Où voyez-vous l’Aramusique dans 10 ans, au moment de célébrer son 50e anniversaire ?

Mon vœu le plus sincère pour l’Aramusique est qu’elle fasse partie intégrante, d’office des activités du Théâtre Alphonse-Desjardins et de la communauté. Et que l’Aramusique soit reconnue par tous comme le diffuseur en musique de Repentigny, qu’on ne craigne plus de venir à des concerts spécialisés, que les portes de nos concerts sont ouvertes à tous. Je souhaite également que les gens se sentent accueillis dans leur théâtre autant pour écouter un humoriste, une pièce de théâtre, un chansonnier que pour écouter un concert jazz ou de musique classique. Car lorsqu’on voit le chef d’orchestre Yannick Nézet-Séguin faire un concert avec l’Orchestre Métropolitain devant 50 000 personnes, on réalise que la musique classique peut et doit être accessible à tout le monde. Que finalement l’expérience ultime de venir s’installer dans un théâtre et de venir à la rencontre de l’artiste est unique et n’est pas comparable à l’écouter sur écran. Lorsque je suis témoin du bonheur du public pendant ou après un concert, je constate qu’il est très important de continuer notre mission de faire rayonner la musique au plus grand nombre possible, à un public de tous les âges et de toutes les cultures.

EN RAFALE

Année de naissance : 1961

Ville de naissance : Rosemère

Résidence : Montréal

Carrière : Gestionnaire culturelle

Famille : 4e de 6 enfants, mariée, mère d’un fils  

Musiques préférées : Classique, jazz, du monde, chanson francophone et anglophone

Lectures préférées : Une grande variété de bouquins francophones et anglophones

Loisirs : Fréquenter les spectacles, voyager, la lecture, la cuisine, le tricot, le piano…

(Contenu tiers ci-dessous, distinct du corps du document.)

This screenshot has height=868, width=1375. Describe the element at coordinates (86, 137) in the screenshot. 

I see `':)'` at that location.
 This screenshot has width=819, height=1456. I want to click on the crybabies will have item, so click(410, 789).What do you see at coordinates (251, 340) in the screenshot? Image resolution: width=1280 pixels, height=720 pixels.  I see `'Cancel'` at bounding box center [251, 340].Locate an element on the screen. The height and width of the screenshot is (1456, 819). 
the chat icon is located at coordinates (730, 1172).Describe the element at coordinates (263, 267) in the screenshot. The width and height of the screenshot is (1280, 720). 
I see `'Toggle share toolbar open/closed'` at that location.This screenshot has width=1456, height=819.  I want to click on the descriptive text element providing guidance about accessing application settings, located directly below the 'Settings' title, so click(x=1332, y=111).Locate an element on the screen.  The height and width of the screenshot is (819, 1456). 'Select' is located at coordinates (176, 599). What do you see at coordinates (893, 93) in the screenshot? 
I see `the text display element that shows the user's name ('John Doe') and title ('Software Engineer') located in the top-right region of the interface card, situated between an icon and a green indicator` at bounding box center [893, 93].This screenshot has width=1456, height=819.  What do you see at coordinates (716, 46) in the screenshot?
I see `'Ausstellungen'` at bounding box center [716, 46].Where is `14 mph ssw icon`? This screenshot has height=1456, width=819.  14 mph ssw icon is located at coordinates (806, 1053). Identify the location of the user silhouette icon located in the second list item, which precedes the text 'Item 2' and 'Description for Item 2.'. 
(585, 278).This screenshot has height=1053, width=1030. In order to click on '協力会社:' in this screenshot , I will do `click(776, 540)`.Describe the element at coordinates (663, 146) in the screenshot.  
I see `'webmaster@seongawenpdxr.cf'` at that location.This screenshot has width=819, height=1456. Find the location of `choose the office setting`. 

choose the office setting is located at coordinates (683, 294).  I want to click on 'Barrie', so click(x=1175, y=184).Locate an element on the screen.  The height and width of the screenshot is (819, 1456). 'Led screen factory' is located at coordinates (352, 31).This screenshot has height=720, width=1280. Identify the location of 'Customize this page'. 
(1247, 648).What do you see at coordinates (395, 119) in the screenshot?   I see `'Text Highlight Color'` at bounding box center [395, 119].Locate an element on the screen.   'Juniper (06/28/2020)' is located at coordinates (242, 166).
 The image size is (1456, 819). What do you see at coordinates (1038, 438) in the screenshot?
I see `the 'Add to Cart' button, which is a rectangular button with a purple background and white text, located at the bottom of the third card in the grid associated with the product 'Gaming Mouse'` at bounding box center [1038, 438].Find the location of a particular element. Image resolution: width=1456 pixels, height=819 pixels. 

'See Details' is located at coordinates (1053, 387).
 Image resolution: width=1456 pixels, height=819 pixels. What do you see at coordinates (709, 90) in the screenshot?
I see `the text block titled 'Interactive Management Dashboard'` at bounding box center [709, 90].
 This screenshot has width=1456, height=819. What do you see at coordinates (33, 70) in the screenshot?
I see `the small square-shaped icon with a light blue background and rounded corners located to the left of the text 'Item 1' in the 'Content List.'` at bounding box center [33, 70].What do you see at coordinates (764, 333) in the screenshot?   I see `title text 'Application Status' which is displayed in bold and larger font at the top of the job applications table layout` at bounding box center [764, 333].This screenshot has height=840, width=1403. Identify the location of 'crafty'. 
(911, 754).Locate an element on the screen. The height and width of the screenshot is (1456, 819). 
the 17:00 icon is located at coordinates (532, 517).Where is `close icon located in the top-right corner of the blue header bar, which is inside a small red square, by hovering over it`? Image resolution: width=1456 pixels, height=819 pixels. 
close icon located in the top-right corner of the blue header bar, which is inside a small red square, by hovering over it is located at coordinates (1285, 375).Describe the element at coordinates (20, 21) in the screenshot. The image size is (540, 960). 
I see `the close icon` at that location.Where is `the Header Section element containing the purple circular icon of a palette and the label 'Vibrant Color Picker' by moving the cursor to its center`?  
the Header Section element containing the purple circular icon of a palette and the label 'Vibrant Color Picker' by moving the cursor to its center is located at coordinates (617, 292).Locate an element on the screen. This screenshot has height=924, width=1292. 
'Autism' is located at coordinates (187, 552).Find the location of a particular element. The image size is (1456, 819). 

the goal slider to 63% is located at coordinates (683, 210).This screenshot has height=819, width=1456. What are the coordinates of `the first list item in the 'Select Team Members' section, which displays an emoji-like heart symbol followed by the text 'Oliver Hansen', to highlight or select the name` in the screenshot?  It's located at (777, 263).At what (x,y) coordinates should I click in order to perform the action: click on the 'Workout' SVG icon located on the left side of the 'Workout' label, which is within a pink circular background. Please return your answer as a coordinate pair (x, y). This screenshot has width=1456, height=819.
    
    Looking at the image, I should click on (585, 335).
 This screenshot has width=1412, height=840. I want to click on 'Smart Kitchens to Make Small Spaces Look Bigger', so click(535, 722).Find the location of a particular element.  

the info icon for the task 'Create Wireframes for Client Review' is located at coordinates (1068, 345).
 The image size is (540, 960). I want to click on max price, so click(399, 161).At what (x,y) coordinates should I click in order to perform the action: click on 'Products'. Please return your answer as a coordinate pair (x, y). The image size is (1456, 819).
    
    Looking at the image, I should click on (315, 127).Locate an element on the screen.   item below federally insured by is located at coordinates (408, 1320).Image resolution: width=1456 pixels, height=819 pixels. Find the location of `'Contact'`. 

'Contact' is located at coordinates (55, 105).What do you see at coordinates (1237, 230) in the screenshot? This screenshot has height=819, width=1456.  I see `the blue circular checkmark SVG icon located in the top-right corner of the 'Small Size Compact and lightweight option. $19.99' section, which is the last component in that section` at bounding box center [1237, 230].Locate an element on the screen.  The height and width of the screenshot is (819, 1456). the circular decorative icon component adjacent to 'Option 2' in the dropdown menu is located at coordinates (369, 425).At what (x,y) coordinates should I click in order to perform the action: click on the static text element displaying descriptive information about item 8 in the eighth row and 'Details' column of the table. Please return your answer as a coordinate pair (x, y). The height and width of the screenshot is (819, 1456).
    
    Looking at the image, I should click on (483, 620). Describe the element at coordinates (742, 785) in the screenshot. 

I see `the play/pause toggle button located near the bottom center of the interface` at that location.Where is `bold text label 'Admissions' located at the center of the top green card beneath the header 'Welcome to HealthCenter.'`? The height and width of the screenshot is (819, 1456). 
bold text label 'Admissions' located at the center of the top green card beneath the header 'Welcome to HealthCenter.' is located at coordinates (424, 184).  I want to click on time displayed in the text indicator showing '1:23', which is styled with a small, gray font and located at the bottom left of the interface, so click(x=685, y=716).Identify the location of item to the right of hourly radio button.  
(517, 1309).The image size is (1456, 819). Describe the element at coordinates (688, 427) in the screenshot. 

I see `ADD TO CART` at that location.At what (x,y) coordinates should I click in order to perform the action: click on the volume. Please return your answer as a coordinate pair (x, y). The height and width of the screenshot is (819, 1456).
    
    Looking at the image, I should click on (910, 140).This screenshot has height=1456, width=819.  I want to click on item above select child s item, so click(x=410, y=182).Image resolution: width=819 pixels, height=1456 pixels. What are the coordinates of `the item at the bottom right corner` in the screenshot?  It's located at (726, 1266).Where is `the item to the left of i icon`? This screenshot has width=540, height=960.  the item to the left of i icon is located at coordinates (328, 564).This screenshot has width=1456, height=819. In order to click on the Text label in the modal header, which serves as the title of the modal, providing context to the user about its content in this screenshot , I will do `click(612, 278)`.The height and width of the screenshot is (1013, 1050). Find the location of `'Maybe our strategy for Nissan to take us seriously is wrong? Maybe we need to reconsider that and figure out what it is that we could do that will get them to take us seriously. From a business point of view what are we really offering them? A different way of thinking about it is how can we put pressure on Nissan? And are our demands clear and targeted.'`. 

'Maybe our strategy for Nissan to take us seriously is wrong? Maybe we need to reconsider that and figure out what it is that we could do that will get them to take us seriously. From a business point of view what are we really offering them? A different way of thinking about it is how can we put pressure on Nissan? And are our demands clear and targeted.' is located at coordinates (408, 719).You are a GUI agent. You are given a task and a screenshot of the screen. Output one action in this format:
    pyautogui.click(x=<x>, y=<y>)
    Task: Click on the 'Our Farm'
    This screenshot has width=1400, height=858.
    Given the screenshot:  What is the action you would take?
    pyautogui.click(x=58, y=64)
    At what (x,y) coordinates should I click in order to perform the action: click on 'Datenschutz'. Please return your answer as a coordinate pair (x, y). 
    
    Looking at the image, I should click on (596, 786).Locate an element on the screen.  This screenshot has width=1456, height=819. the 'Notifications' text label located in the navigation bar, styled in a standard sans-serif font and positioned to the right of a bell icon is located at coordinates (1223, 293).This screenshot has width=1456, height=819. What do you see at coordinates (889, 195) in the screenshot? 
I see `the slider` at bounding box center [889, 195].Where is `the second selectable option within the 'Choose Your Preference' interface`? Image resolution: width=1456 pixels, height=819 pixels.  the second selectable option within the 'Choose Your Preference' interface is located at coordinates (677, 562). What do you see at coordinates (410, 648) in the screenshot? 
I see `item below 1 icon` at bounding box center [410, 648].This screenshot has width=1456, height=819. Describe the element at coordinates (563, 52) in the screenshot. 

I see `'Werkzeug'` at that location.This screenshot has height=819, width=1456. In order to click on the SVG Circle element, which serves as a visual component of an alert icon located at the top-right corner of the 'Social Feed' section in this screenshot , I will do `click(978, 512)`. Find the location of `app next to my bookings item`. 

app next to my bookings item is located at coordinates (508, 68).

Un rêve à réaliser : Vivre en santé avec mes amours et profiter de la culture sous toutes ses formes.

Rappelons que l’Aramusique est le diffuseur spécialisé en musique du Théâtre Alphonse-Desjardins, qui a pour mission d’offrir des activités musicales de haut niveau au plus grand nombre, d’initier un jeune public à la musique et d’être un carrefour pour les artistes et artisans du milieu.